Clause 440AA - This clause sets out a number of procedural provisions with respect to the investigation of complaints. Our reading of this suggests that the requirements are administratively demanding. We query simply whether the requirements are reasonable and likely to be achievable in practice.
Clause 440FF - In sub-clause (1), we suggest that the text needs to stipulate that a director commits an offence if he or she was a party to ‘the approval’ of an offending report.
- More substantially, we consider that this clause as a whole needs to make a much clearer separation of the two types of consequences which could ensue from the Panel finding that a report has failed to comply with one or more financial reporting standard. We suggest that the clause needs to be re-drafted so as to achieve this objective.
- We support strongly the idea of having a mechanism such as the panel to monitor companies’ compliance with the reporting rules. But it is excessive, in our view, for the clause to start off by stating that a company which is found to be in breach by the Panel commits an offence.
- The first consequence of any adverse finding by the Panel should be administrative, whereby an offending company is required to take appropriate remedial action to revise and re-publish its financial report so as to rectify the defects identified by the Panel. The Panel needs to be given express powers under the Bill to require companies to take such remedial action and to identify a time frame within which this should be done. In most conceivable circumstances, the likely commercial impact of the making of such an order will be sanction enough for a listed company, and any company in this situation will doubtless be eager to take the necessary remedial action as quickly as it can.
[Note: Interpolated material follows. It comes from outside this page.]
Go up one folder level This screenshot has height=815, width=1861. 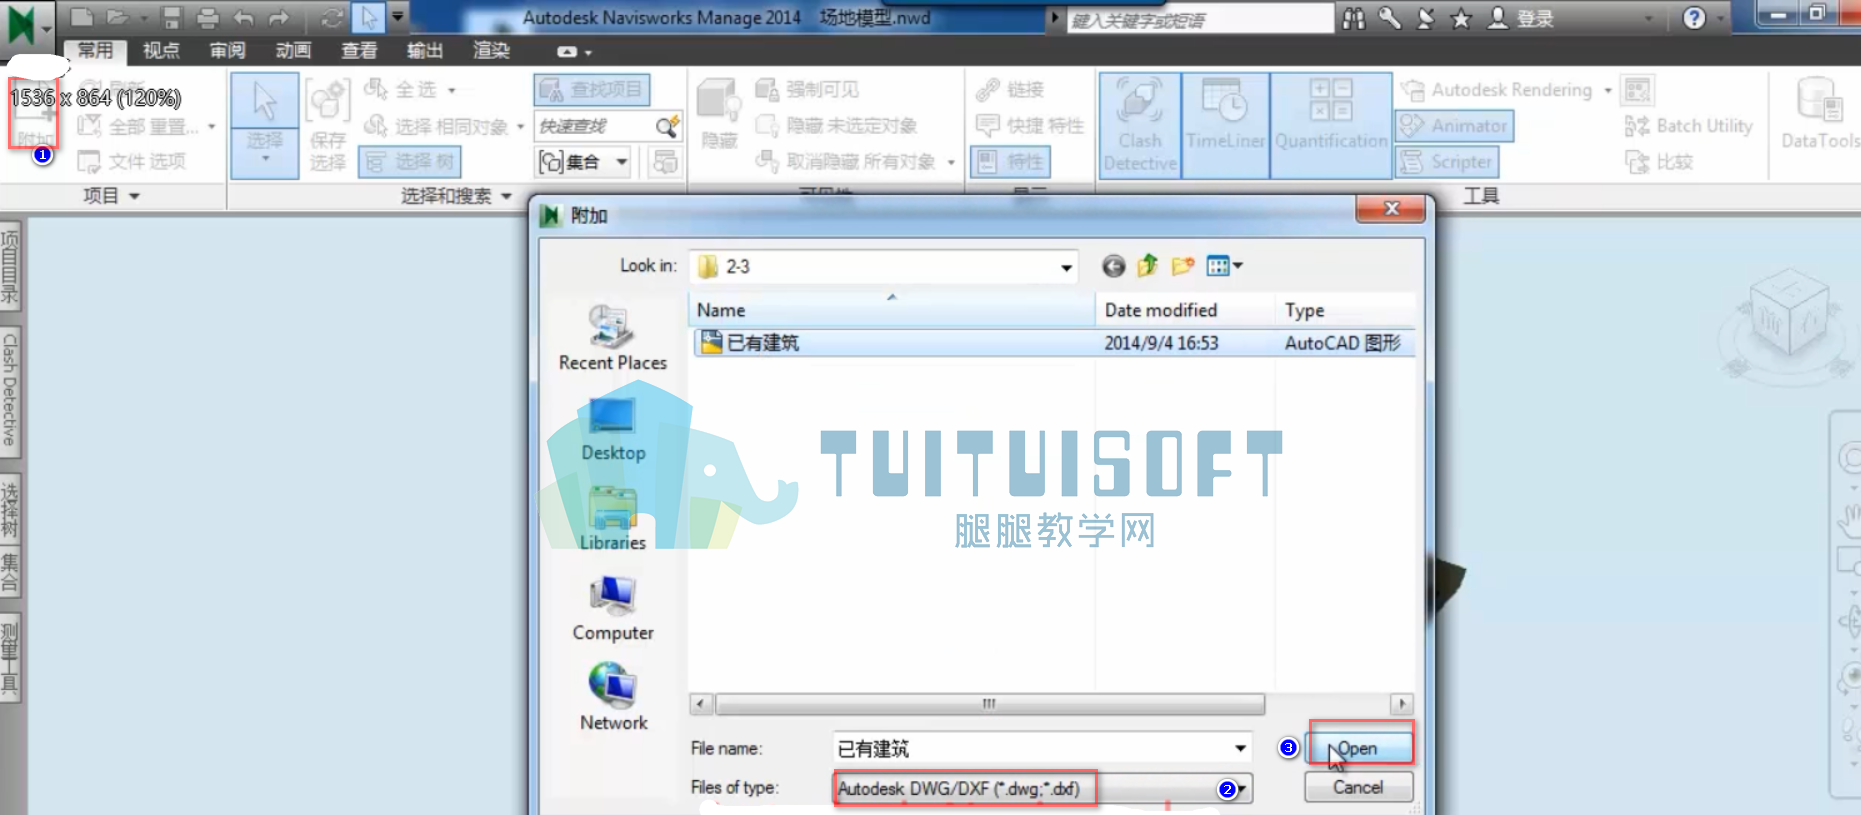(1148, 266)
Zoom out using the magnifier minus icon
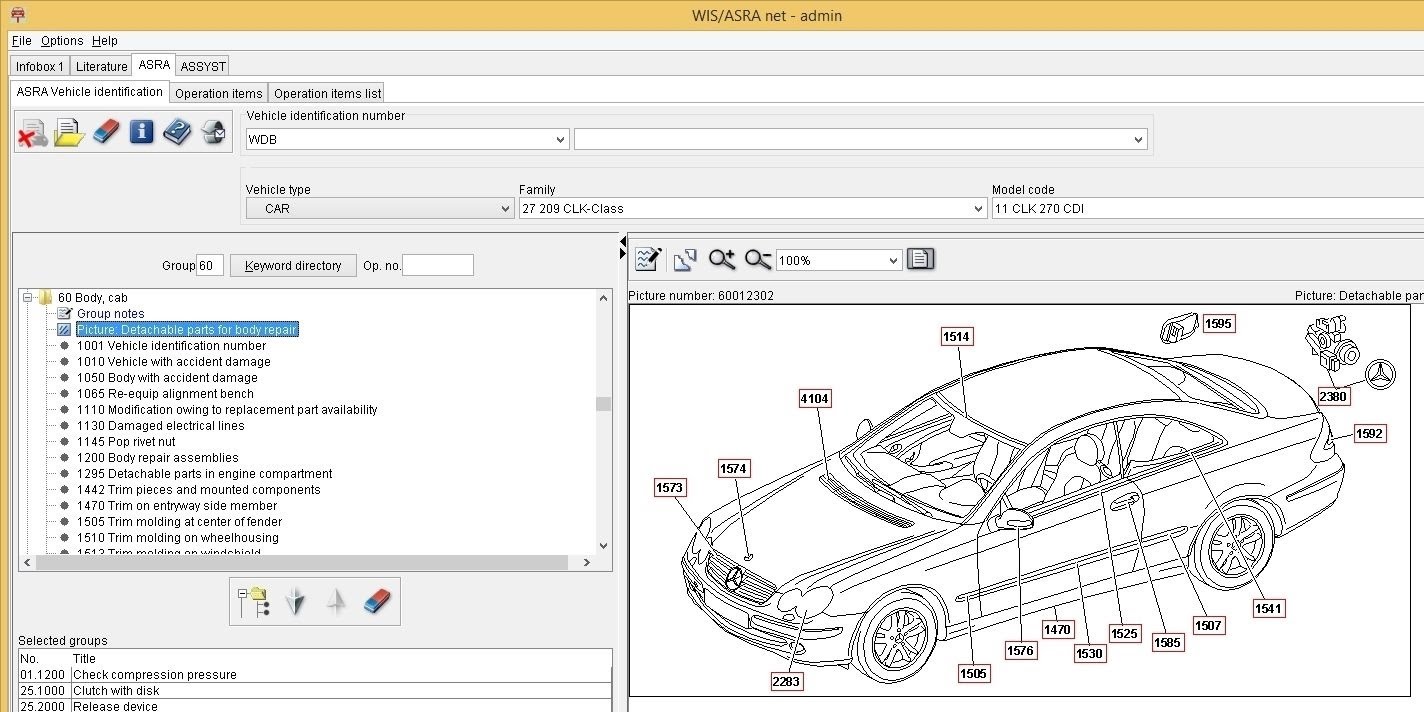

- The second consequence, namely court action, should be reserved for those, probably rare circumstances where a company fails to co-operate with orders given by the Panel to make good the defects identified. The Panel needs to be given express powers to initiate court proceedings against the company concerned. The form of criminal penalties attributable to the company and its directors should also be set out in the clause.
- We have also made the point, in our comment on clause 33 of the new Bill, that IFRS does not insist on absolute adherence to standards’ specific requirements in all circumstances – there is recognition of a reporting company’s right to depart from the specific requirements of one or more IFRS if there is good reason to do so in the context of the requirement to satisfy the ultimate, overriding test of giving a ‘fair presentation’ of the company’s financial position. In giving the Panel authority to investigate, and take action on the strength of, breaches of individual standards, this important point must always be borne in mind.